Selected extract.
○ ○ ○ ○
In the Italian newspapers this morning was a quote by a known Italian politician who said that what happened in the UK was an excess of democracy and that the people will now have to pay for it. Like all things in life the middle position is always best and in this case we saw a PM, David Cameron gambling the future to save his own political career. So despite his professed love of England, he has like all power hungry politicians more attachment to his political career and survival, unfortunately for him, he will be remembered as the one who created this horrible mess. As for ex-Mayor of London, Boris Johnson and Nigel Farange the leader of UKIP, they were both opportunists and irresponsible during the campaign. However their victory is to assure them of political power, that is the name of the game. The future will show that dark days are ahead for England, nothing will ever be the same. There was no need for this referendum, Mr Cameron thought it would resolve a dispute within the Conservative Party, he did not seem to understand that the consequences could be this serious for the Nation.

On the voting figures, London is now effectively an enclave of its own – a city-state wholly divorced culturally, politically, financially and by its inclusive outlook from England. By those same figures, the young are in potentially irreconcilable conflict with their grandparents; the university educated with those bereft of higher education; and, if to a lesser degree, the urban with the rural.

This seems to a trend even in Canada, if one looks at the great cities like Vancouver, Toronto, Montreal or the division by class and by level of education. What is truly worrying is the level of Civic Illiteracy amongst the average person who do not know how our Parliamentary democracy works or what the Constitution says about how we govern ourselves.

In this sense this was an excess of democracy, you do not launch into a referendum process when the population can be so easily manipulated and is ignorant of the most basic facts. When far right politicians like Farange are willing to play on the fear of people at their most basic, fear of the other, or invent stories about what membership cost. For those who believe that England can return with this vote to the mythical days of Empire and Mary Poppins or other symbols of a Britain of long ago, that will not happen.
○ ○ ○ ○
Records provided.
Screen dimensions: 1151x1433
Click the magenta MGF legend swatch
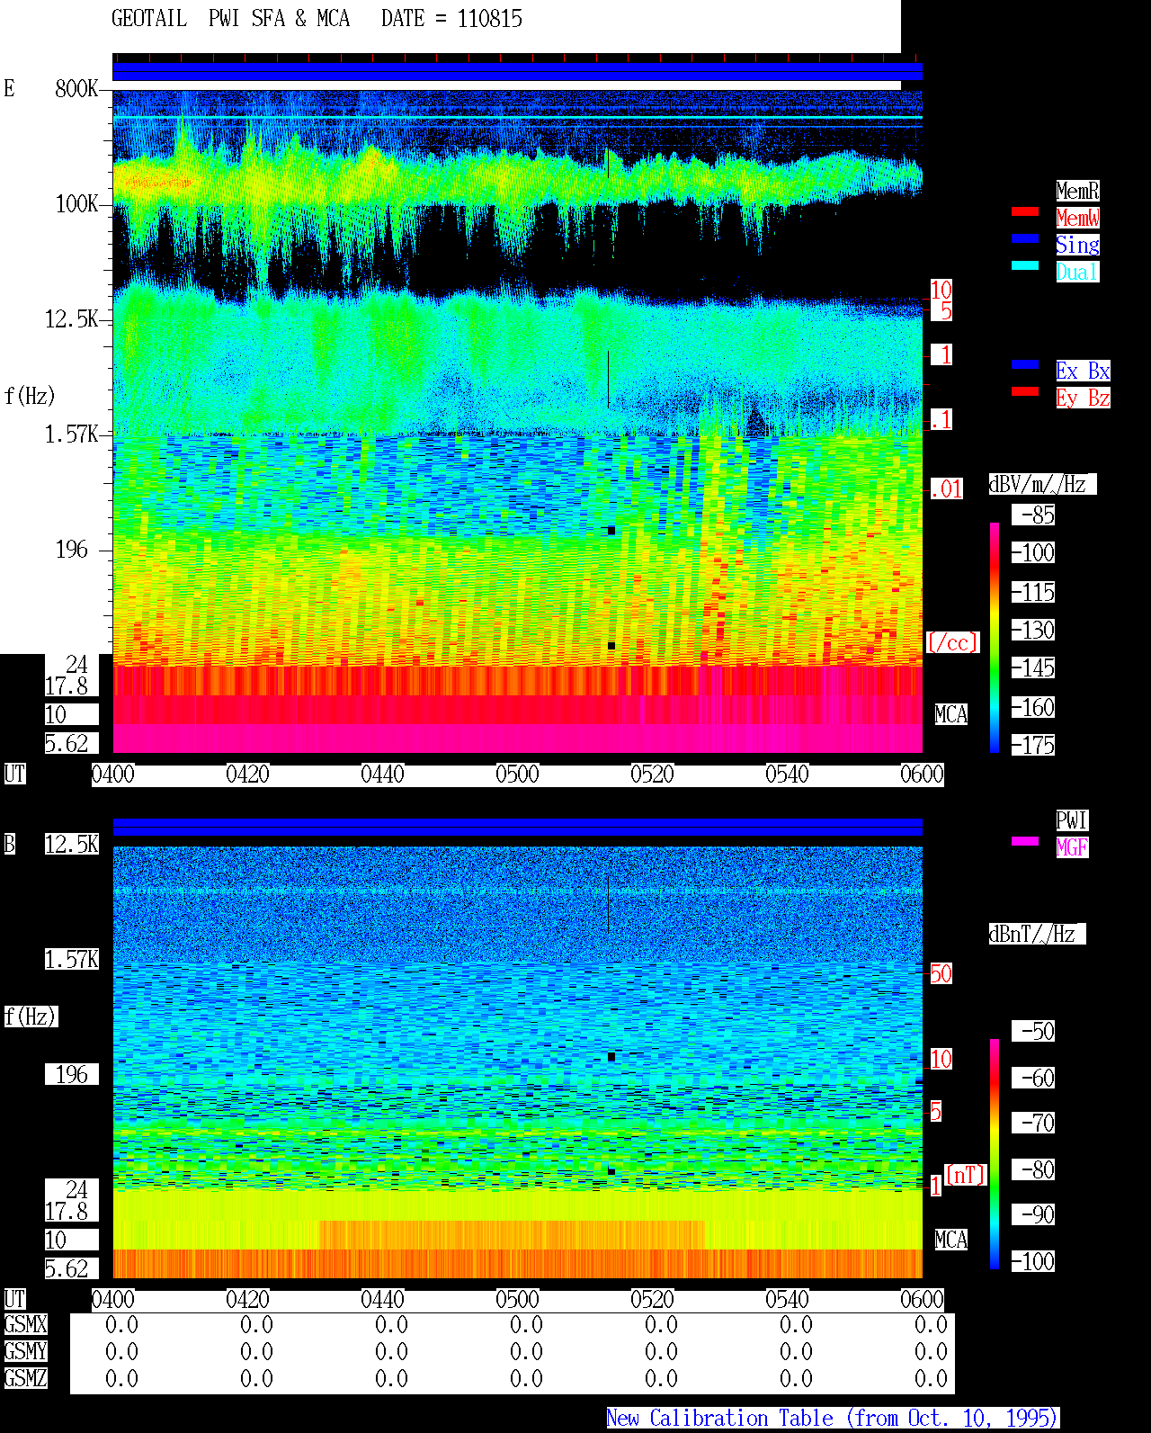point(1025,841)
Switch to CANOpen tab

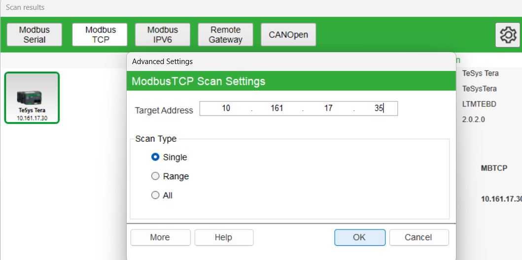tap(288, 34)
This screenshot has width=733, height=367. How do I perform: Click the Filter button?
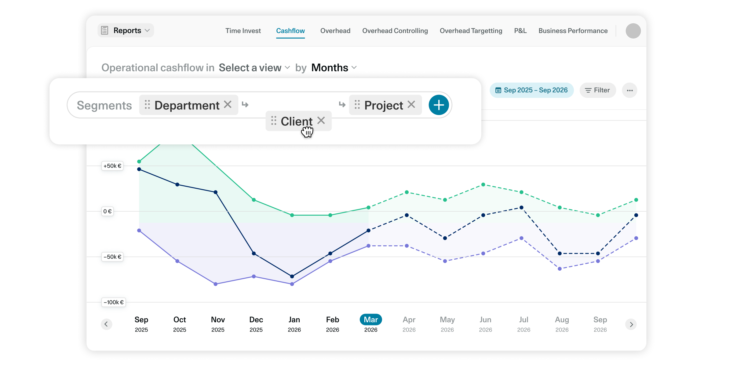597,90
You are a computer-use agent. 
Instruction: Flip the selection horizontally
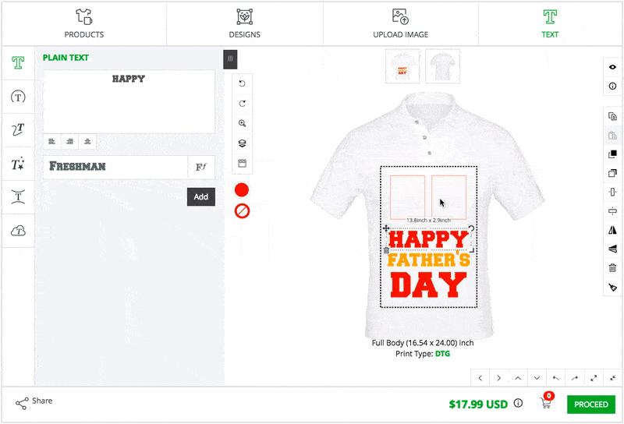tap(612, 231)
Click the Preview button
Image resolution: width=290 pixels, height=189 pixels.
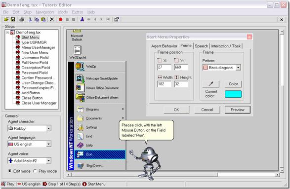(x=238, y=110)
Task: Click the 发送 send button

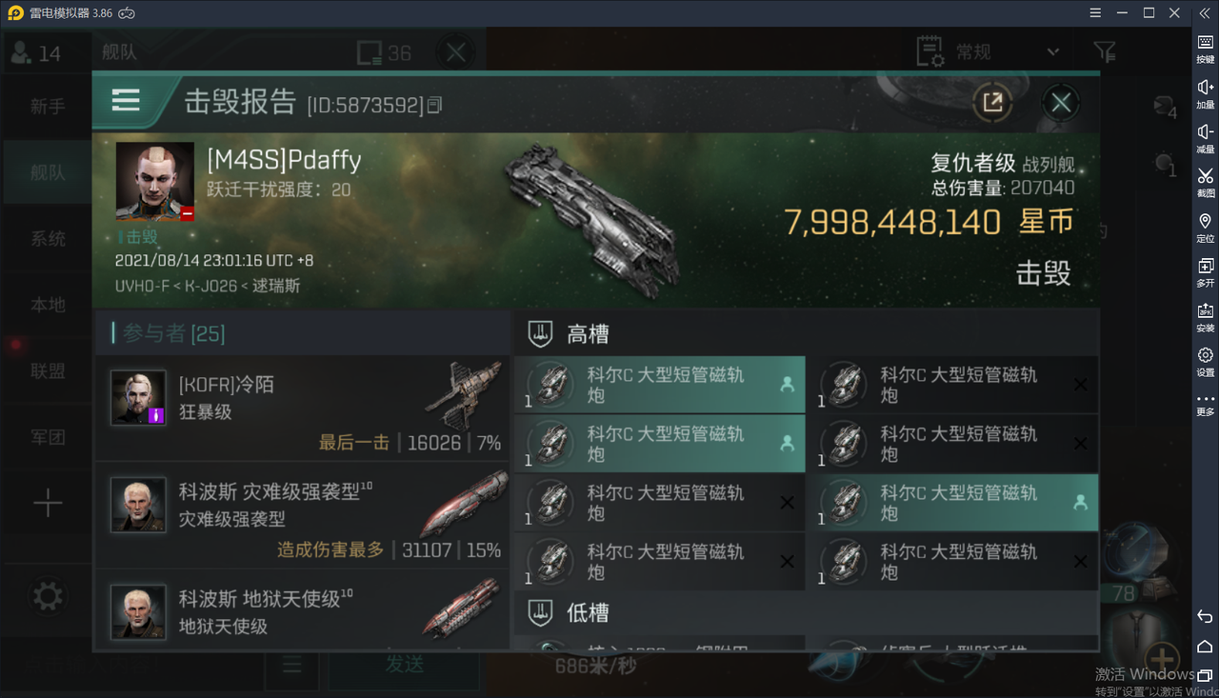Action: point(404,665)
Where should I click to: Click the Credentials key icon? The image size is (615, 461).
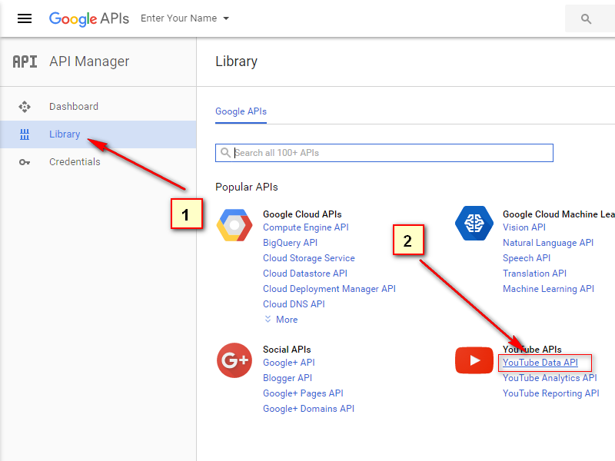tap(25, 162)
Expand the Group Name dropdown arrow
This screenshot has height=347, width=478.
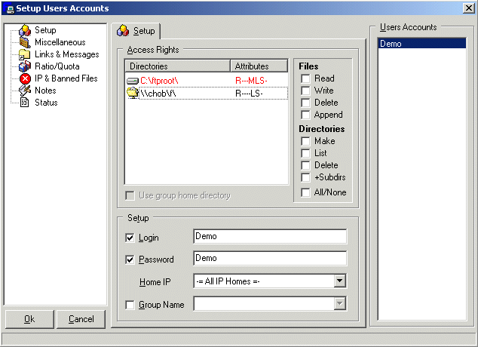[340, 304]
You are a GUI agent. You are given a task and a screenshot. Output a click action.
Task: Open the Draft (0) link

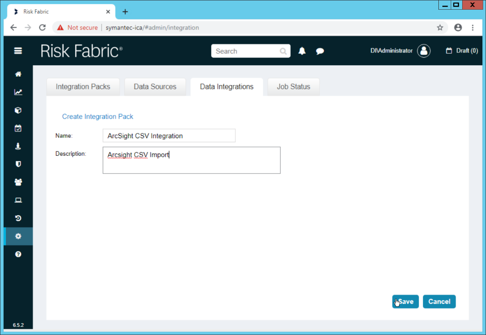tap(462, 51)
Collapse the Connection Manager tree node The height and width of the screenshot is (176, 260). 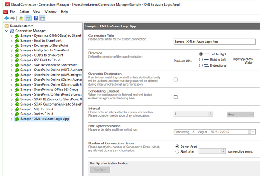[6, 31]
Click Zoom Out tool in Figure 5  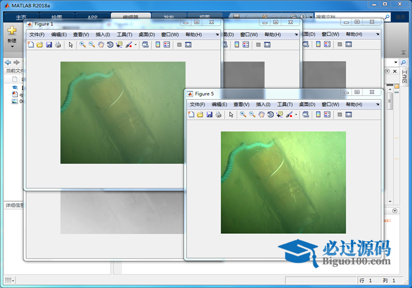(x=252, y=115)
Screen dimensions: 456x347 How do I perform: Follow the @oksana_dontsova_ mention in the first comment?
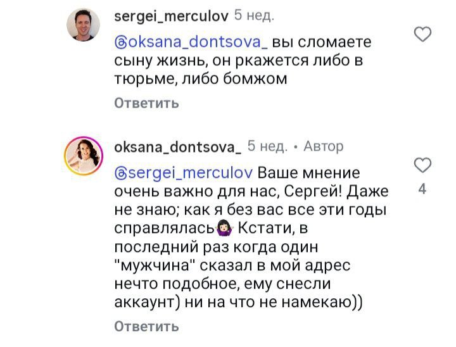191,43
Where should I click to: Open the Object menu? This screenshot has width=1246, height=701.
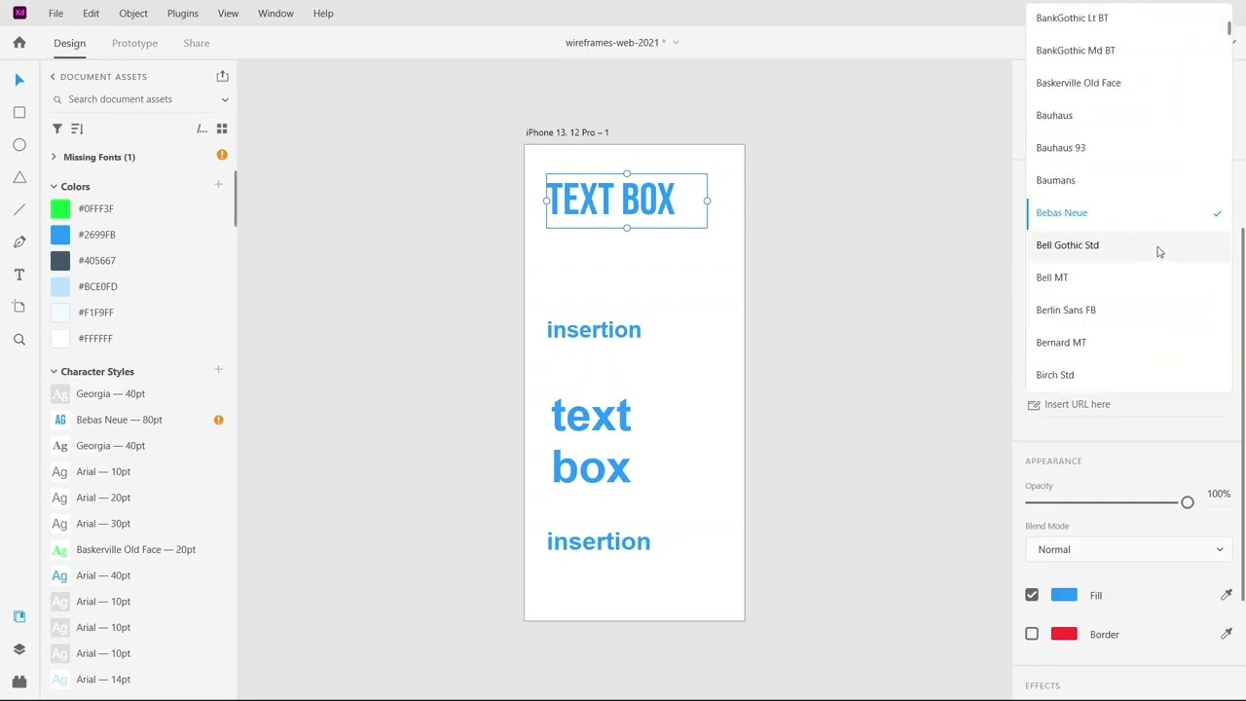(133, 13)
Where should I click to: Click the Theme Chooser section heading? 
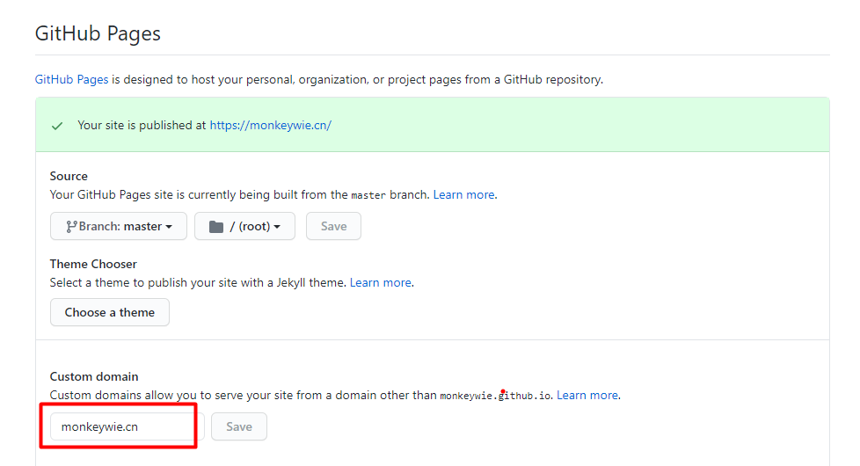tap(93, 264)
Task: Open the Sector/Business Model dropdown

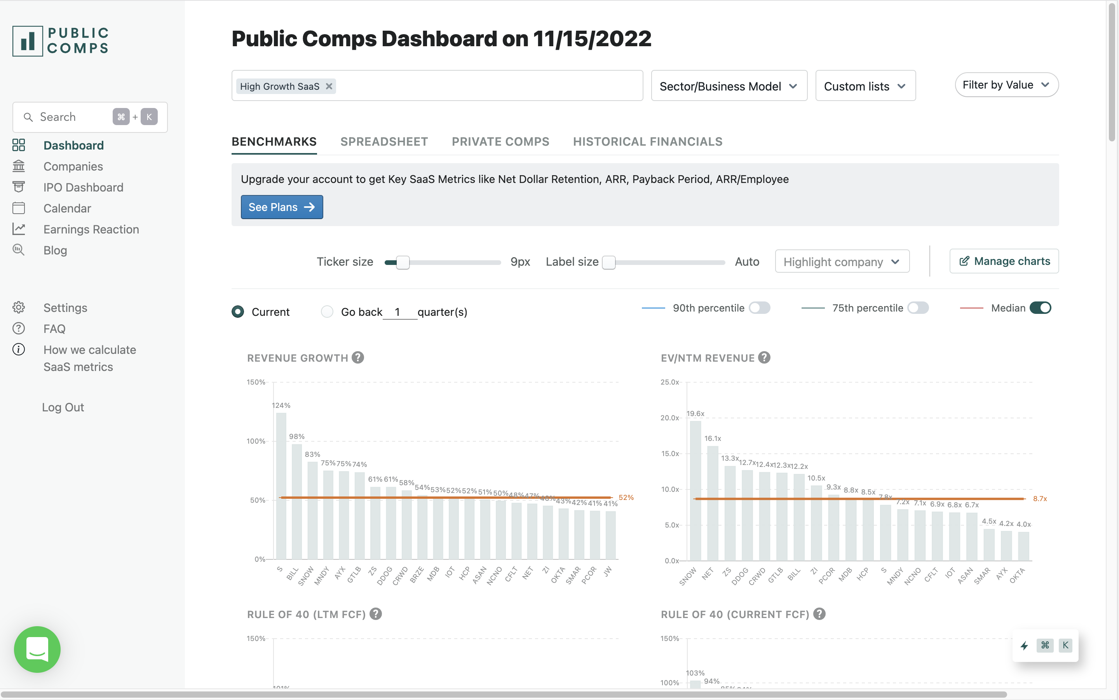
○ ○ ○ ○
Stated task. In the commentary on the UK referendum, what did David Cameron think the referendum would resolve?

Result. A dispute within the Conservative Party.